Task requirements → Within the records below, find the line with "Where should I" and the line with "Task: Open the Pictures icon in left rail", then reproduce exactly those two lines and all lines between them, without any picture.
------ Stored data
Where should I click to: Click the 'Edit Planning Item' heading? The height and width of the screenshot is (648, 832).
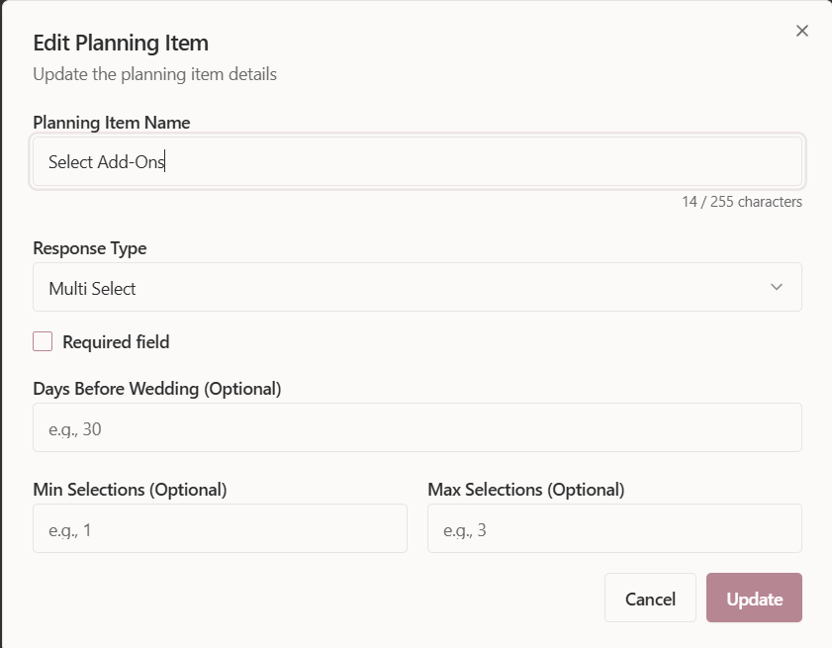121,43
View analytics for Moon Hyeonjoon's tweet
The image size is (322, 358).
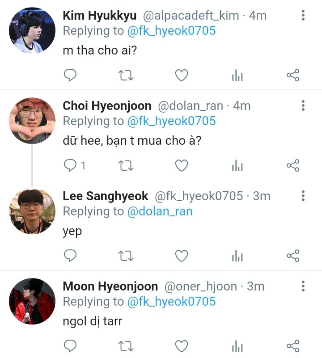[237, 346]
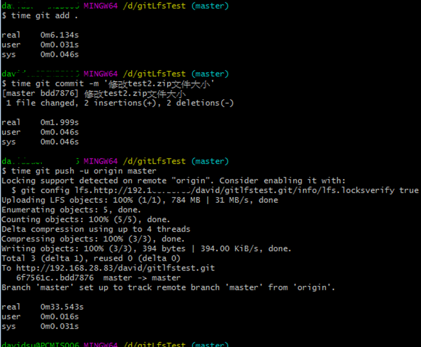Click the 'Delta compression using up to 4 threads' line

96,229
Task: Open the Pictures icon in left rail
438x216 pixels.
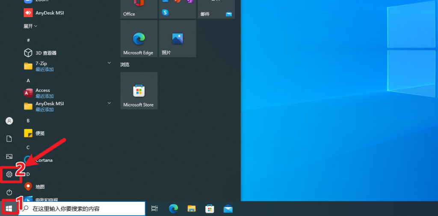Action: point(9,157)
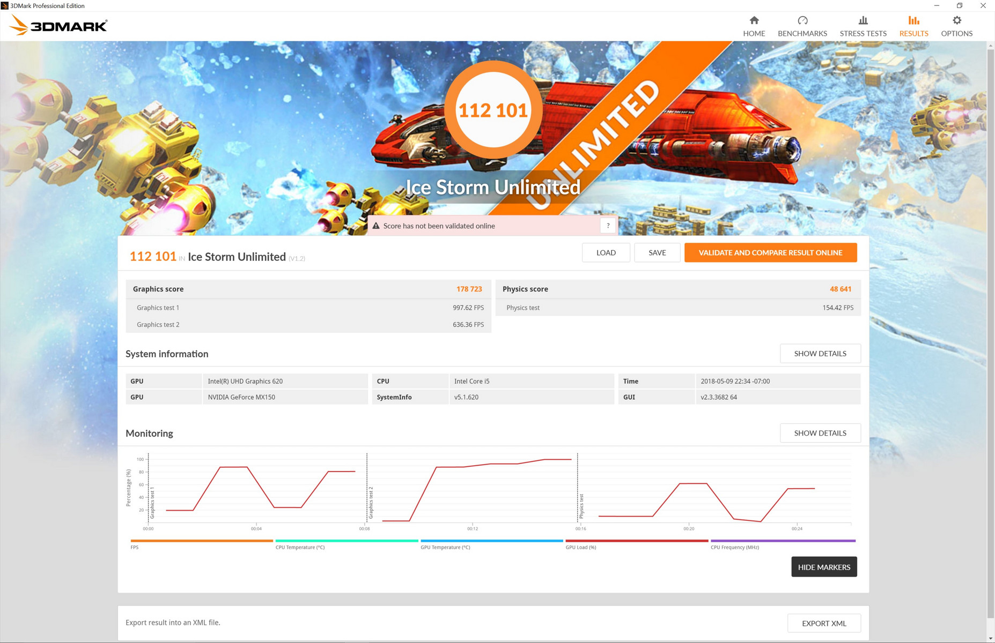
------------
------ Stored data
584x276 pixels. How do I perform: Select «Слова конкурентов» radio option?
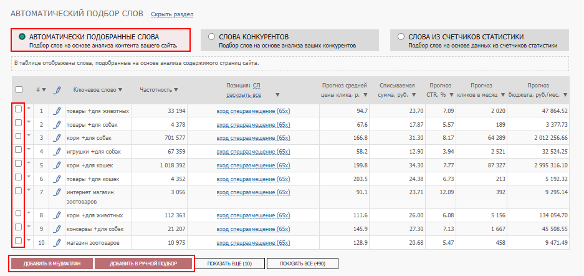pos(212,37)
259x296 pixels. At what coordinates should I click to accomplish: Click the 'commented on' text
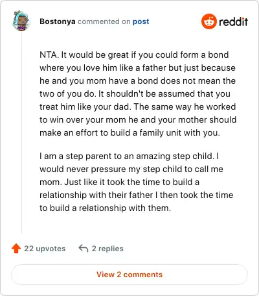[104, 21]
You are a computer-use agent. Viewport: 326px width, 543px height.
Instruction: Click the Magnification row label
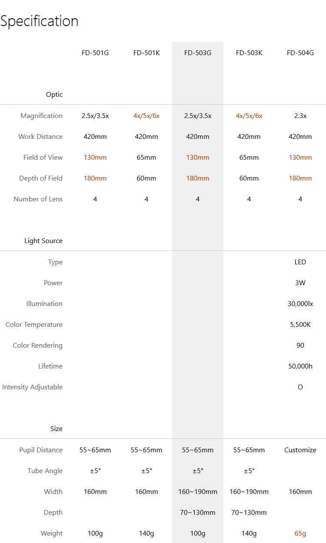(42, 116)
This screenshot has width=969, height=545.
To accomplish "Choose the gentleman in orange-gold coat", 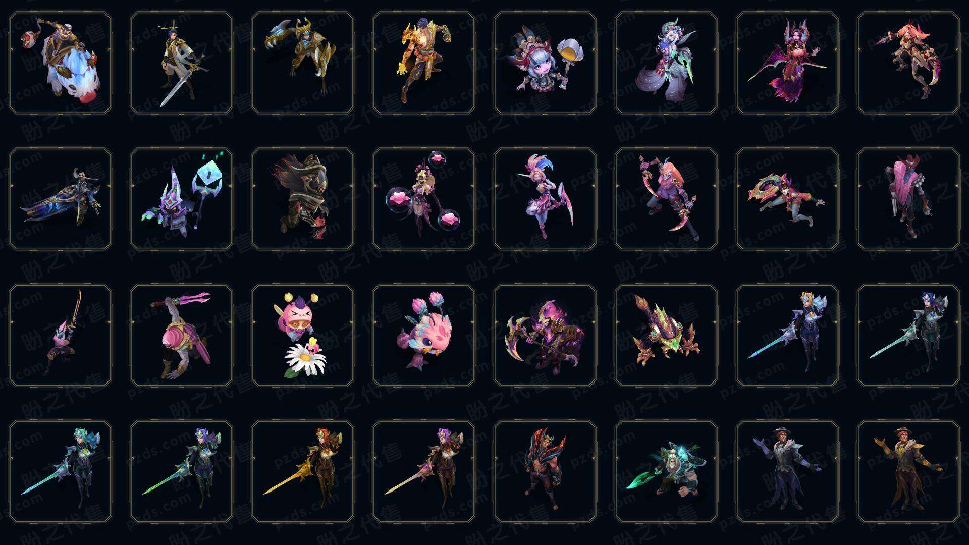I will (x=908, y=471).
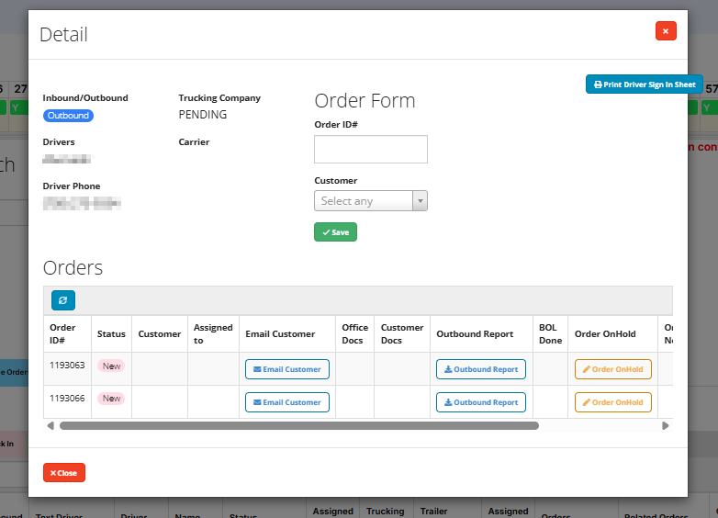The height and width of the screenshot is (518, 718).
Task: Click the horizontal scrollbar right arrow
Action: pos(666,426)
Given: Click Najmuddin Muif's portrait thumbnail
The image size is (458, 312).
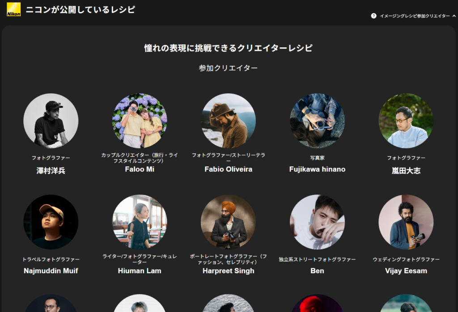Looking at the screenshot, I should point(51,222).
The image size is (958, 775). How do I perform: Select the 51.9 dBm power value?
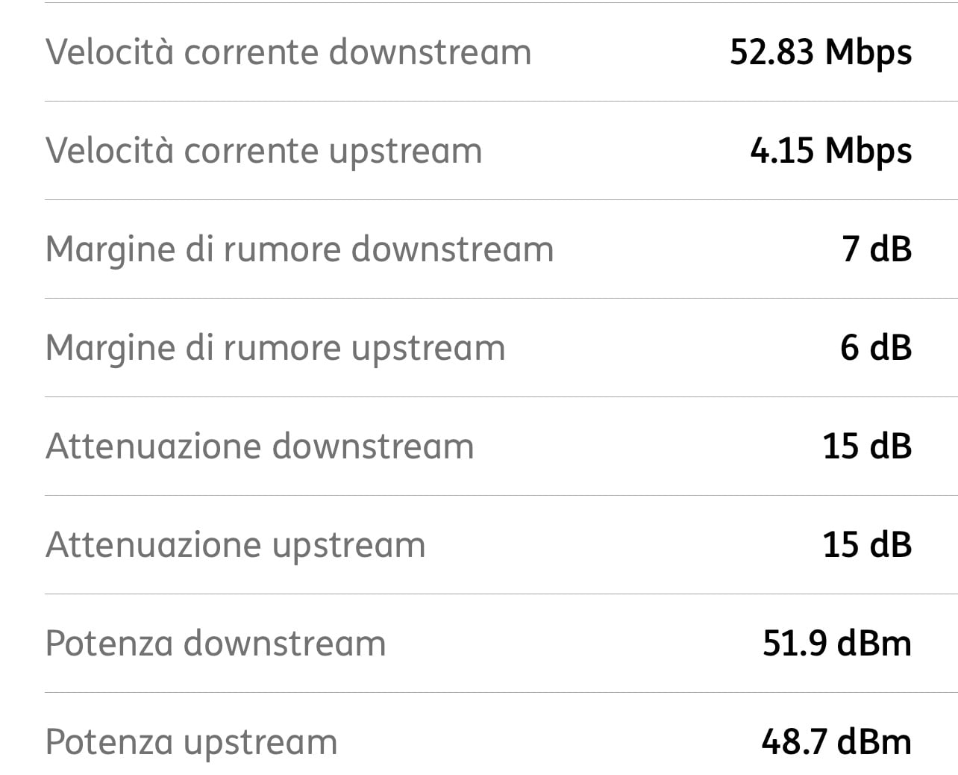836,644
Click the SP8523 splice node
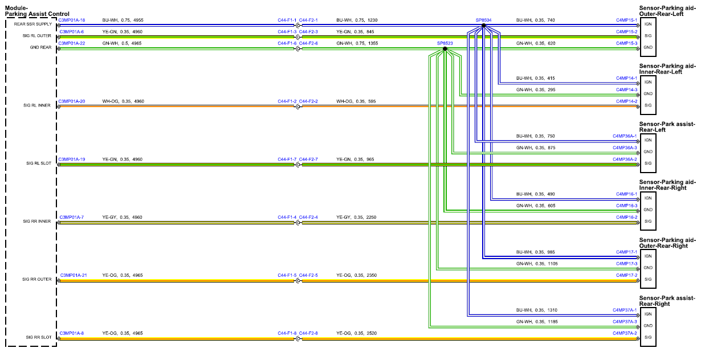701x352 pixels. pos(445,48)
------------
Answer area →
Where should I click to: Click the 'Edit Planning Item' heading? The height and width of the screenshot is (648, 832).
121,43
View analytics for Moon Hyeonjoon's tweet
The image size is (322, 358).
[237, 346]
Click the 'Delta compression using up to 4 threads' line

96,229
Task: Open the Pictures icon in left rail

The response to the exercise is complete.